What has happened to our beloved Thompson Center? It can be best answered in the letters "S" & "W", a bit of a play on words but I think you get my drift. 
   That means Smith & Wesson, a great company within itself BUT ever since they bought our beloved Thompson Center in 2007 they have been systematically trying to take one of the most creative gun companies EVER and turn it into a profitable entity like itself. I'm not against profit at all, I'm in business too but it's been downhill since that fateful board meeting when some bean counter suggested moving the TC plant from its 45 year location in Rochester , New Hampshire to Springfield, Massachusetts.
    I think that board meeting went something like this:
    Chairman- George, how are things going over at TC? 

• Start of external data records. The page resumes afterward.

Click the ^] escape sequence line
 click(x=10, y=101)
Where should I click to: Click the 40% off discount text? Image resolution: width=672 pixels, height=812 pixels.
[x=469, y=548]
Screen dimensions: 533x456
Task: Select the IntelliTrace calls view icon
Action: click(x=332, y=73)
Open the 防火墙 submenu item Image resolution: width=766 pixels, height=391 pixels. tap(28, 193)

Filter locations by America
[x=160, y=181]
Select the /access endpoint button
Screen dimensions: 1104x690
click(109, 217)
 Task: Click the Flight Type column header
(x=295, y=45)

    George- Ok I guess, boy those guys sure run a loose ship up there. I was in the Customer Service Dept the other day and overheard them Express shipping some parts to Africa because some hunter's TV show was waiting for them. And of all the horrors, it was for FREE. 

   Chairman- FREE! Why of all the ?><+_)(??!#. This is going to stop. I want a plan on my desk in 30 minutes to make this new aquisition profitable. We need to show them the errors of their ways.

    Obviously the names were changed to protect the guilty, but I believe that's how long they thought about the corrective action. They decided that the best wat to control their new creative toy was to move them 138 miles to the mother ship. Yes under the big umbrella at S & W. They would have them profitable again in no time. Trouble was, they didn't count on some things: 
   1) Although offered to most of their workforce, only 3 of 225 employees moved with the company. 
   2) They had unhappy workers packing up for the move, whoops, couldn't find anything when it got there. 
   3) How hard can it be to operate all that equipment anyway. We can just hire some new guys off the street.  
   4) Customer Service is overrated anyway, besides we have some great CS reps here at S & W and after all a gun is a gun right? 

    I think you see my point. Diminished inventories, deciding not to produce blue barrels and frames ( that's almost unAmerican), introducing an entirely new product line before sufficient production existed to support it, closing Custom Shop, and telling your Customer Service reps to just say "we are out of that" are just a few of the issues. In fairness things have started to improve, the products are still the most creative in the industry, and the quality is still excellent. I wonder if in light of all the negative PR that bean counter kept his job?